The Dutch Regulator ACM in his most recent consultation has clearly identified the risk of joint dominance of KPN and VodafoneZiggo on the fixed market. A sustainable 3rd mobile led FMC operator is a much better and faster way to counter the associated risks of joint dominance than the current ACM proposal of uncertain cable access regulation which may take years to be implemented.

It is especially disappointing that despite all the time the process has taken and the voluminous amount of information provided, the Commission has failed to recognize the dynamic efficiencies that are generated by this merger. 

The window of opportunity for a third converged player to emerge in the Netherlands is closing, and it is closing fast.

Around the world, investors in infrastructure will be closely watching the T-Mobile NL/Tele2 NL merger proceeding and will attribute high significance to its outcome for their own decisions. Europe has been falling behind the US and Asian telco markets for years resulting in a massive drain of capital. The sector trades at 10-year lows as a consequence of rising investment needs for next generation communication networks, without corresponding opportunities to earn a fair return. This merger is a unique opportunity for the European Commission to prove that it is not fixated on a “magic number” of 4 players in each market, but is willing to support a transaction that substantially accelerates 5G for the Netherlands and unlocks further fiber investments in a market with two dominant converged players, for the unambiguous benefit of Dutch consumers. 

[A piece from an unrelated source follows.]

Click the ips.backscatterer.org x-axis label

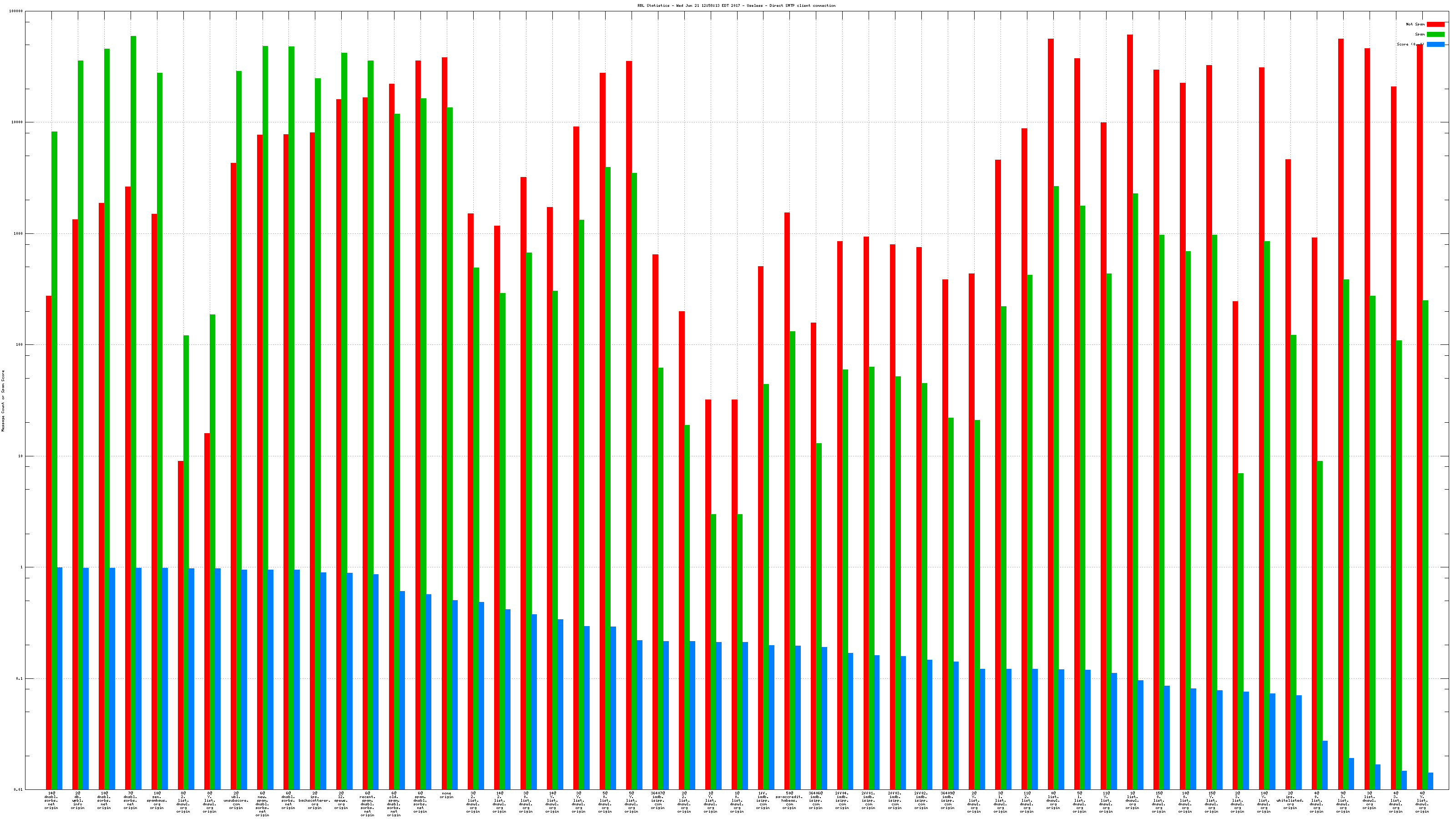[x=315, y=801]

Against this background, the companies will continue a constructive dialogue with the Commission and remain confident that the merger will ultimately be approved towards the end of the year.

This media information contains forward-looking statements that reflect the current views of Deutsche Telekom management with respect to future events. They are generally identified by the words "expect," "anticipate," "believe," "intend," "estimate," "aim," "goal," "plan," "will," "seek," "outlook" or similar expressions and include generally any information that relates to expectations or targets for revenue, adjusted EBITDA, EBITDA, or other performance measures. Forward-looking statements are based on current plans, estimates, and projections. They should therefore be considered with caution. Such statements are subject to risks and uncertainties, most of which are difficult to predict and are generally beyond Deutsche Telekom's control. If these risks and uncertainties materialize, or if the assumptions underlying any of these statements prove incorrect, the actual results may be materially different from those expressed or implied by such statements. Deutsche Telekom can offer no assurance that its expectations or targets will be met. Without prejudice to existing obligations under capital market law, Deutsche Telekom does not assume any obligation to update forward-looking statements to account for new information or future events or anything else.